● Work instruction 1
Name every publication cited in the passage about the song "Burn" as commenting on or ranking it.
● Work instruction 2
Rewrite the paragraph beginning "In the lyrics of" from the passage about the song "Burn" as a short bulleted list that keeps its main facts.
● Work instruction 3
Resume the passage about the song "Burn" after its final sentence.

● Passage for review

┌──

In the lyrics of "Burn", the rappers implore listeners to "let that shit burn!" Big Sean delivers simple, comedic lines, while Mill conveys grit and aggression. Such lyrics from the former include: "I'm on a yacht gettin' hella high/ Smoking good/That seaweed." He also boasts about having a woman "in her cha-cha" as he grabs "on her chi-chi's".

== Release and reception ==
The song was released for digital download and streaming formats in the US, as the second single for the album, by Maybach and Warner Bros. on September 11, 2012. On October 30, 2012, "Burn" was included as the 15th and penultimate track on the deluxe version of Mill's debut studio album Dreams and Nightmares. The song was well-received by music critics, with general praise for Mill and Big Sean's chemistry. Complex named the song the fifth best of 2012, with Insanul Ahmed promising that if you exercise on a treadmill while listening to it and "let that shit burn", you will quickly be in top shape. He said the instrumental's "ferocious energy" is matched by Mill and Big Sean, whose differences make them a powerful duo. Ahmed elaborated that Mill is known for "humor and flash without much muscle" and Big Sean for "grit and aggression" with a lack of wit; he concluded that their styles compliment each other. The magazine also listed Big Sean's feature as the third best guest verse of 2012; Ernest Baker and Andrew Martin wrote that it features the mixtape's best rapping with "Sean's witty rhymes", and concluded of his yacht lyrics: "Anchors aweigh!" AllHipHop's K1ng Eljay picked the song as the best track on Dreamchasers 2, assuring that Big Sean outperforms Mill and brings it "to anthem-level heights". Jordan Sargent from Pitchfork thought "Burn" may be the best track, noting Big Sean's appearance as a standout and praising Mill for this collaboration. Chris Yuscavage of Vibe stated it deserved to be first released on Dreams and Nightmares; he highlighted the blend of Mill's vocals and Jahlil Beats' "frantic, uptempo beats", and noted Big Sean "also keeps up well" as the rappers exchange lines that should create "some burn this summer". Writing for HotNewHipHop, Jon Godfrey declared that the song provides Mill's fans "a return to his relentless flow". Sargent identified the song as one of the "up-tempo bangers" that Mill had "made his name" on, believing it could have replaced one of the earlier songs on the album.

└──

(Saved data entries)
┌──

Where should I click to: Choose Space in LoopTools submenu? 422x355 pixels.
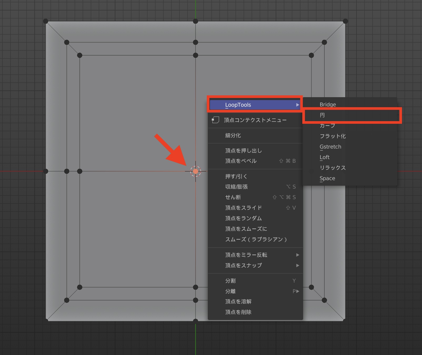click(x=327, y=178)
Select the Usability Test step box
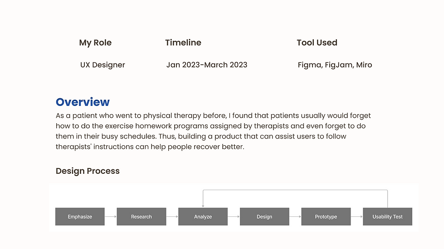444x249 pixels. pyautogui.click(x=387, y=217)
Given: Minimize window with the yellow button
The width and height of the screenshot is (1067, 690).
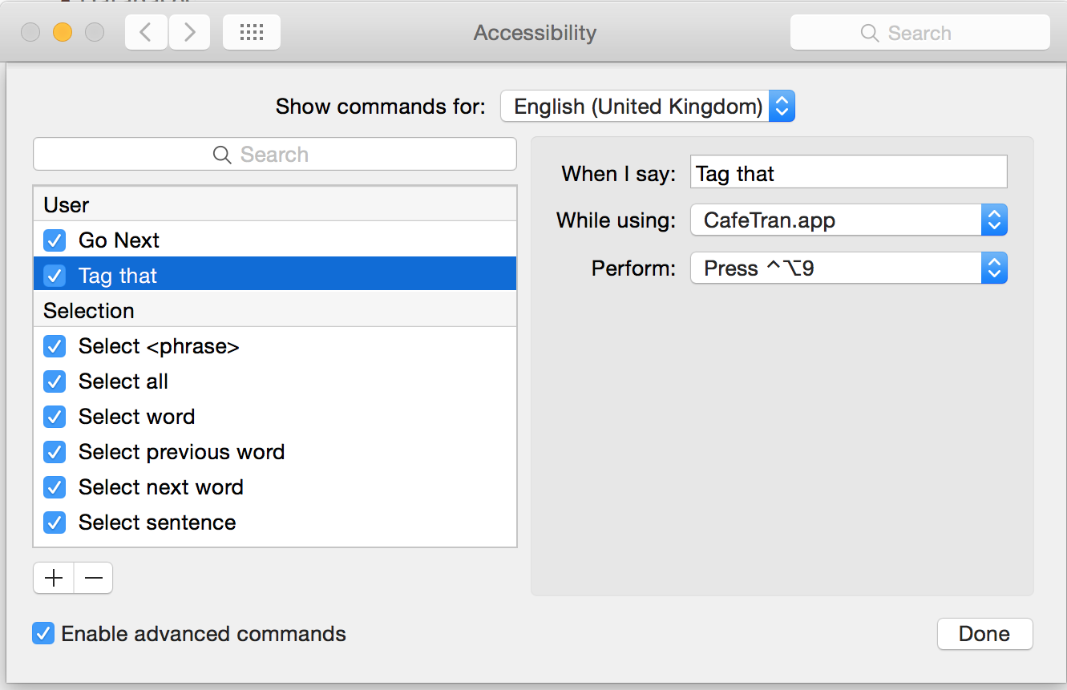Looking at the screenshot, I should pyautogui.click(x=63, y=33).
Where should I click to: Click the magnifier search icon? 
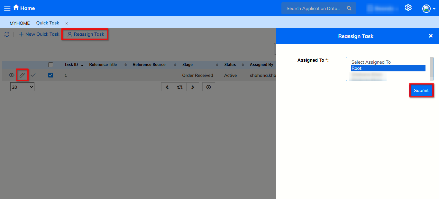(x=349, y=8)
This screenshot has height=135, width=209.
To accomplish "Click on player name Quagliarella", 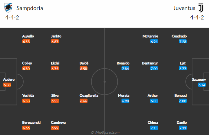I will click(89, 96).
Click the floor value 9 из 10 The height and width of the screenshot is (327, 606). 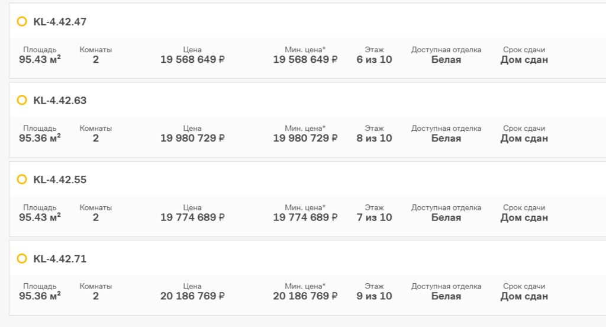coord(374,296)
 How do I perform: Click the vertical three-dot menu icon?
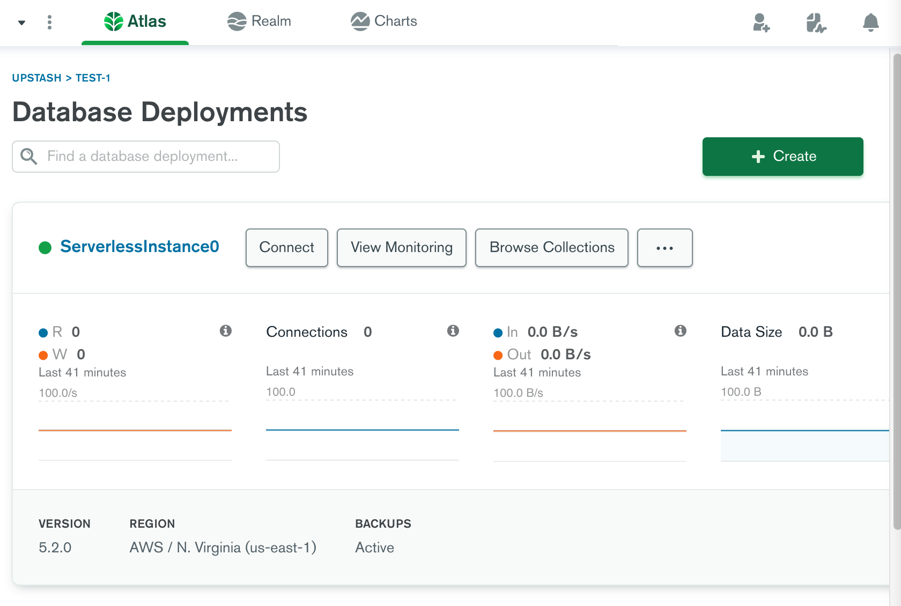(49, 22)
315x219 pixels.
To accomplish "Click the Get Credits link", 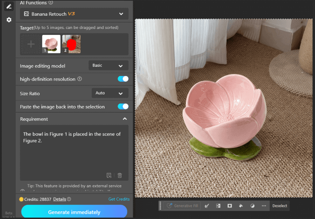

└──

● Result 1
Complex, AllHipHop, Pitchfork, Vibe, HotNewHipHop

● Result 2
- The rappers urge listeners to "let that shit burn!"
- Big Sean's lines are simple and comedic, while Mill's convey grit and aggression.
- Big Sean raps about getting high on a yacht smoking "seaweed."
- He also boasts about a woman "in her cha-cha."

● Result 3
Upon release as a single, "Burn" topped the US Bubbling Under Hot 100 Singles chart, published by Billboard. The song earlier entered the US Hot R&B/Hip-Hop Songs chart at number 86 for the issue dated August 4, 2012, only appearing for a week. On May 6, 2019, "Burn" was awarded a gold certification by the Recording Industry Association of America (RIAA) for pushing 500,000 certified units in the US.

==Music video and other usage==
On September 22, 2012, Mill and Big Sean filmed the music video for "Burn" at a warehouse in Miami. During Big Sean's close-up shoot with a crocodile, Mill implored, "You damn near tripped over that bitch wen u walked by...good luck!!" The music video premiered on October 10, 2012, and was directed by Dre Films. It begins by showing Mill in a warehouse, with crocodiles and a ring of rising flames surrounding him. One of the animals is next to a bottle of Patrón and the scene shortly changes to a parking lot in the warehouse, where Big Sean and female models join Mill. Motorcycles and exploding cars appear alongside the rappers, and at points, the models wear gas masks. Mill shows off his jewellery next to a crocodile and for the conclusion, he moves forward with Big Sean as a car explodes.

On July 20, 2012, rapper Diggy Simmons released a freestyle over the instrumental of "Burn". In the freestyle, he mentions the original artists and calls out criticism of his first-week sales, alongside addressing how he sorted his problems with fellow rapper J. Cole.

== Charts ==

Chart performance for "Burn"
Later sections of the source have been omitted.